Building on a growing literature about second dimension politics, I argue that a party can blur its positions by means of two distinct strategies. First, a party can simply try to create uncertainty about its stances by avoiding an issue entirely. Second, a party can decide to take up conflicting policy positions on an issue or dimension. In this case, uncertainty about a party’s agenda does not stem from a lack of information but from the absence of a coherent platform. Although both strategies aim to produce blurred positions, their respective effectiveness will vary, as they require a different course of action and are suited for specific types of parties and contexts.

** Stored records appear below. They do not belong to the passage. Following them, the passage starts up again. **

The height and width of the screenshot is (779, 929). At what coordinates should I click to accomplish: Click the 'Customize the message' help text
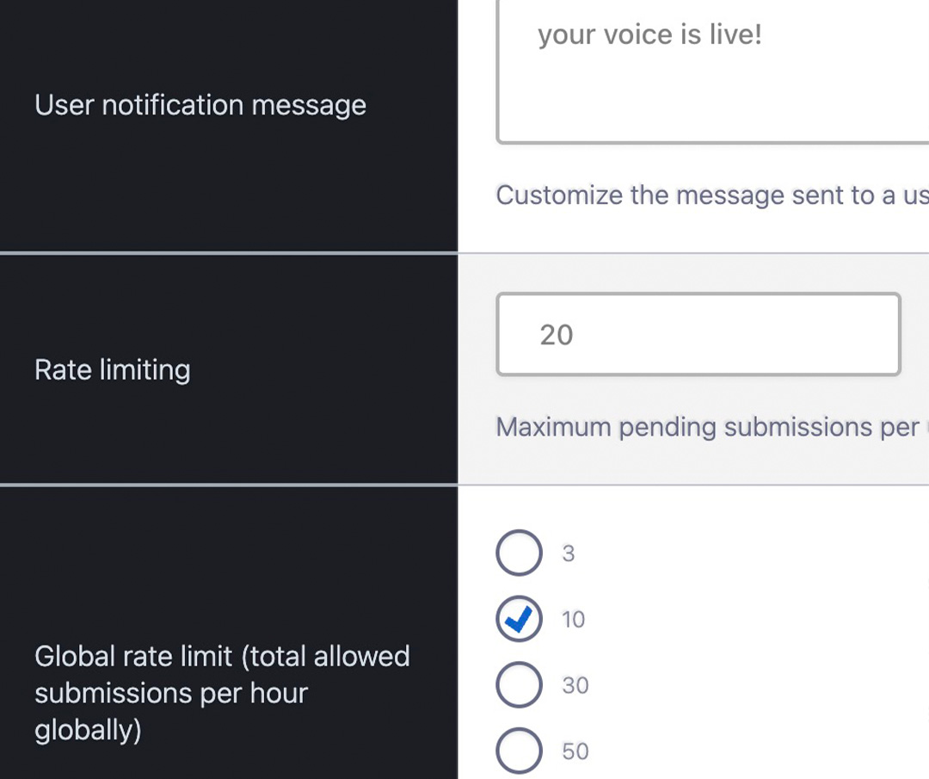(711, 195)
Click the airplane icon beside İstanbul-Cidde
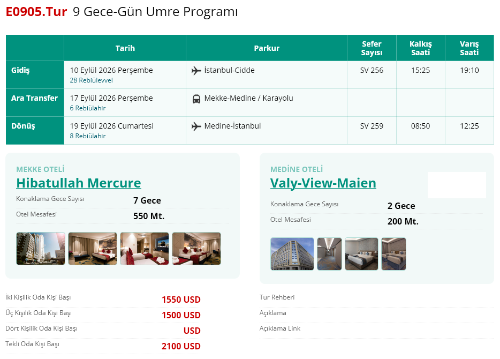The width and height of the screenshot is (500, 359). [x=196, y=71]
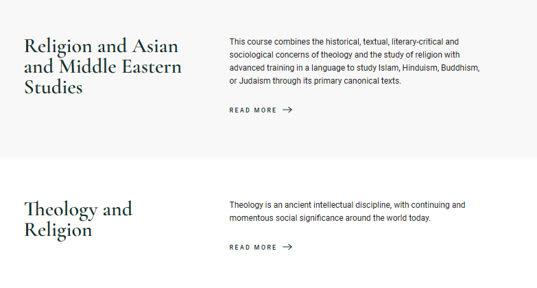
Task: Click the phrase "literary-critical" in the description
Action: coord(417,42)
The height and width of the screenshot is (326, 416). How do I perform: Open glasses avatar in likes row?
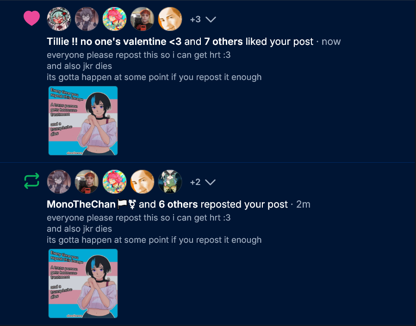(x=87, y=19)
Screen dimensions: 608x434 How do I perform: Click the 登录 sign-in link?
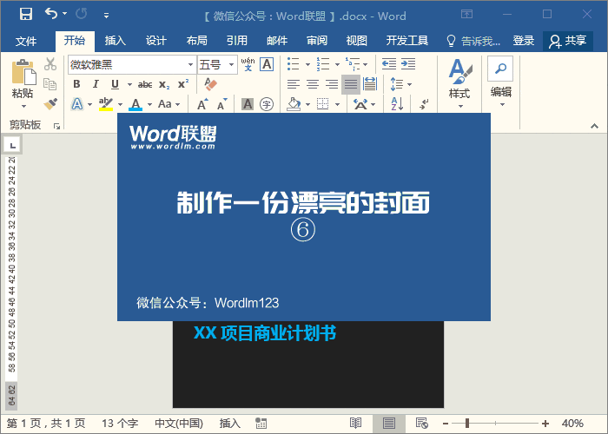[x=524, y=41]
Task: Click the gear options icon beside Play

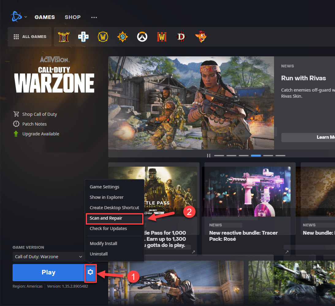Action: point(90,272)
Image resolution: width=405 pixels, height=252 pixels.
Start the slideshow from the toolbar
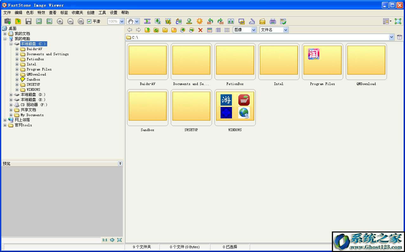[147, 21]
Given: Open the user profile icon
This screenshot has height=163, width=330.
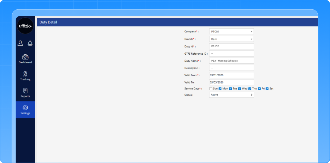Looking at the screenshot, I should (x=20, y=43).
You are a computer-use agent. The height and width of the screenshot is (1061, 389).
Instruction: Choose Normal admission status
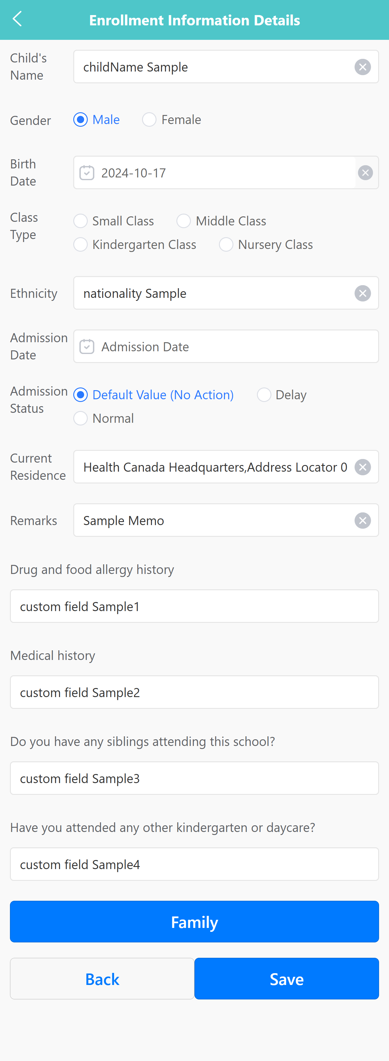pos(81,418)
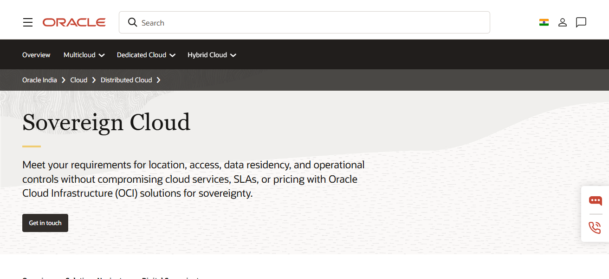Click the magnifying glass search icon

132,22
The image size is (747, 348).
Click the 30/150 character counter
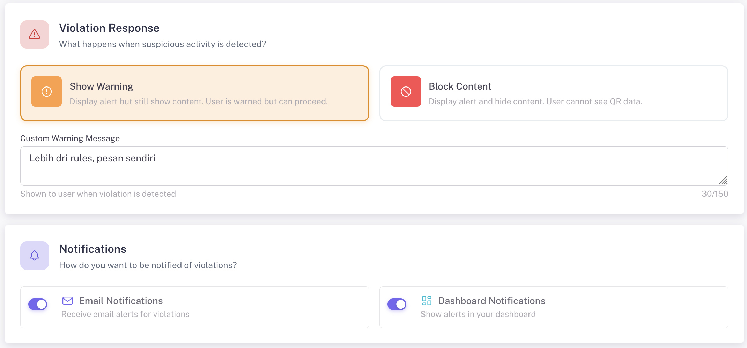coord(715,194)
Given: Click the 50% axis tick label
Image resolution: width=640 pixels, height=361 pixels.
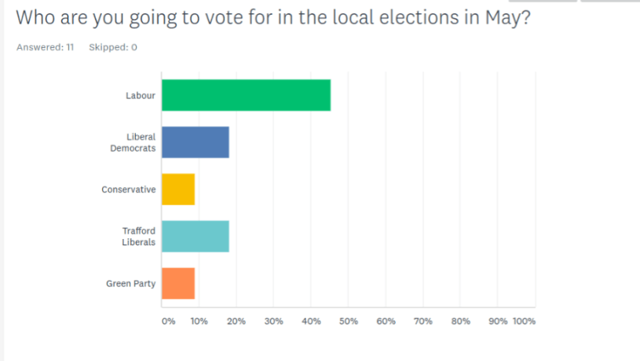Looking at the screenshot, I should click(349, 322).
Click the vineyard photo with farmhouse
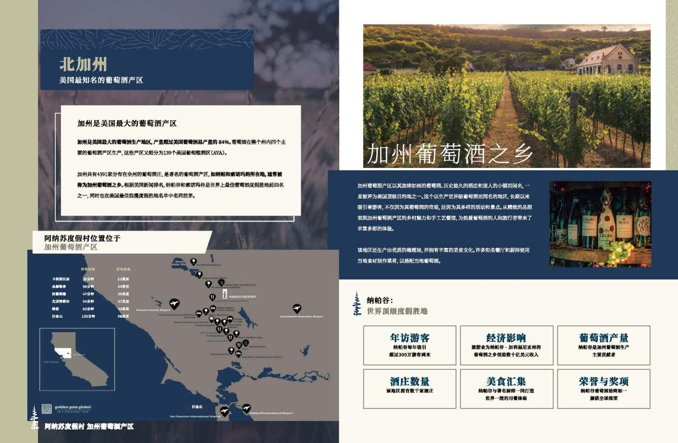Image resolution: width=678 pixels, height=443 pixels. coord(506,96)
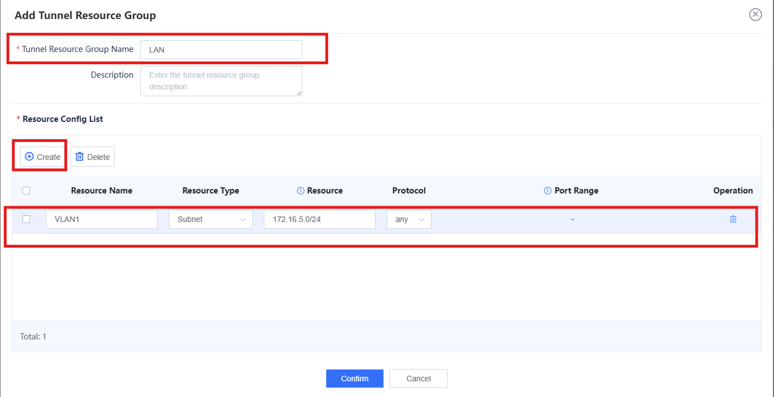Click the Confirm button
Screen dimensions: 774x397
(x=355, y=379)
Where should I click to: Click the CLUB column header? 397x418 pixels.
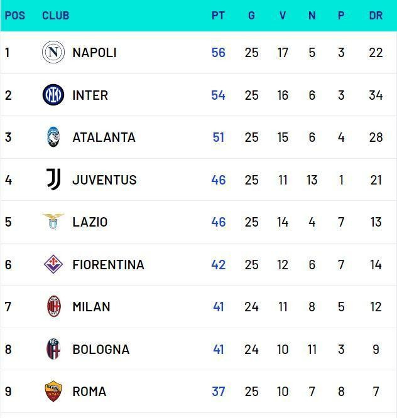click(55, 16)
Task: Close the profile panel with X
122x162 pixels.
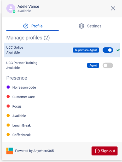Action: 113,8
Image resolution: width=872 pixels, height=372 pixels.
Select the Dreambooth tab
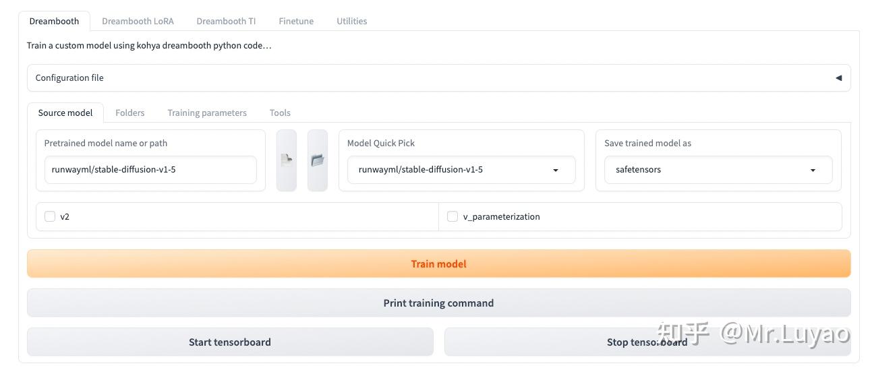click(x=54, y=21)
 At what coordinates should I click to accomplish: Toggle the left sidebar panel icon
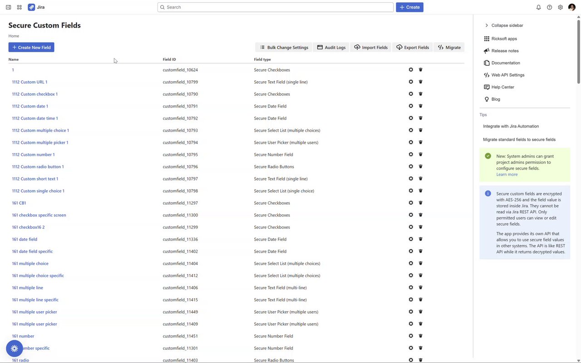click(x=8, y=7)
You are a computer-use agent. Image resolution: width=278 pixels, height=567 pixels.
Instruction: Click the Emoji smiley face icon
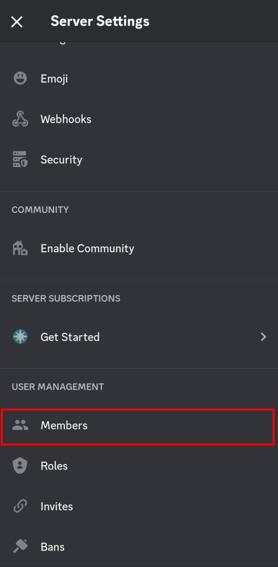coord(20,78)
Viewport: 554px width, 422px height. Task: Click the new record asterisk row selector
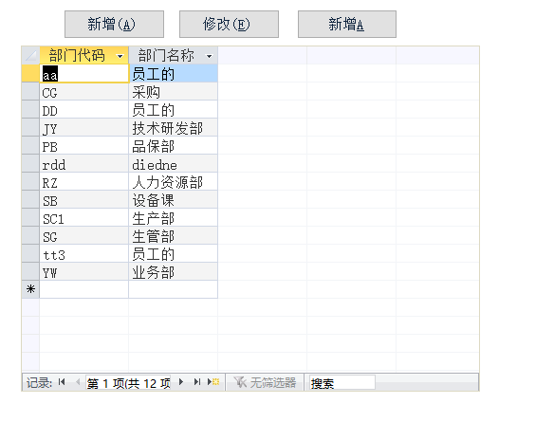tap(30, 289)
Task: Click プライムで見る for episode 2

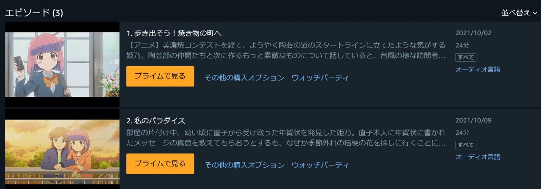Action: [x=160, y=164]
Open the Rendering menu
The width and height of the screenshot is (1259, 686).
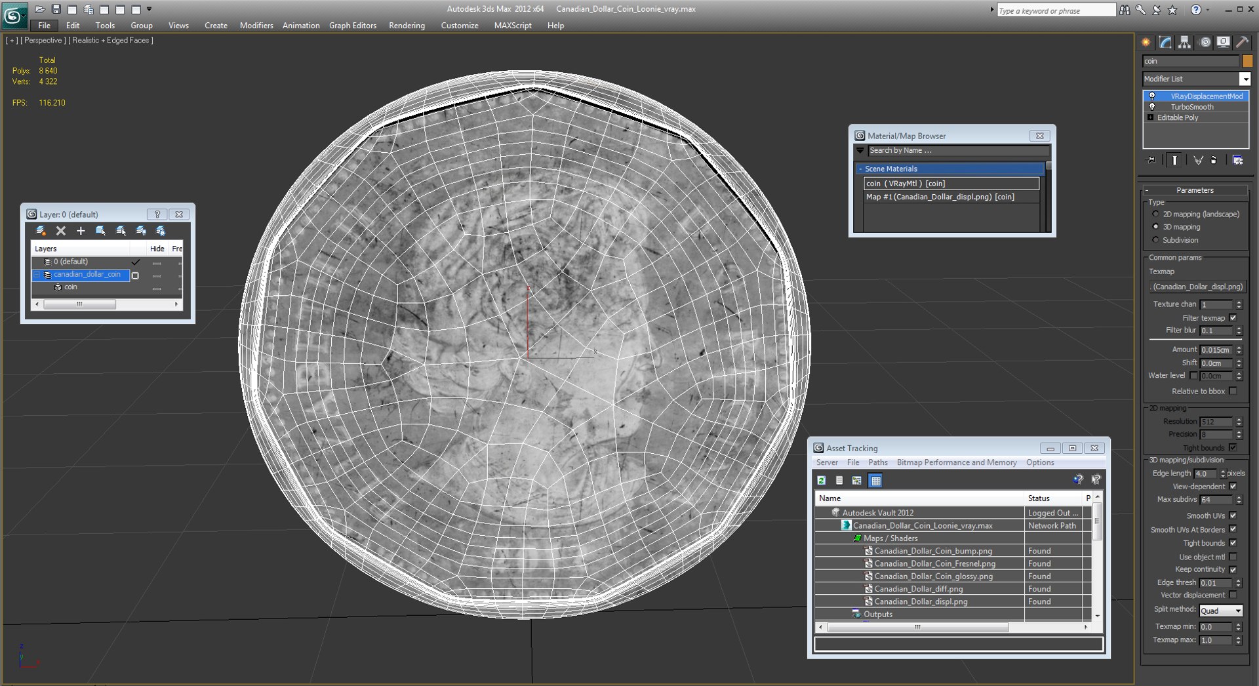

Using a combination of expert and manifesto data on parties’ policy positions, drawn from the Chapel Hill Expert Survey (CHES) and the Manifesto Project (MARPOR), respectively, I analyze position blurring across three ideological divides—socio-economic left-right, cultural GAL-TAN, and European integration—and study which of the above strategies is employed, successfully, on each dimension. My analysis covers fourteen countries in Western Europe from 1999-2014.
My results confirm that position blurring is neither universally adopted nor uniformly effective across all parties and dimensions. While blurring is certainly more prominent when a dimension’s salience is low, a conflicting strategy is less effective on the more coherent left-right dimension. Furthermore, parties with more established reputations, e.g. due to their age, size, or government experience, are limited in the extent to which they can blur their policy positions.
As voters and scholars alike use parties’ ideological programs to evaluate what is on offer during an election campaign, and to assess the extent to which parties live up to their promises after being elected into office, this paper has important implications for our understanding of political contestation and democratic representation in advanced liberal democracies.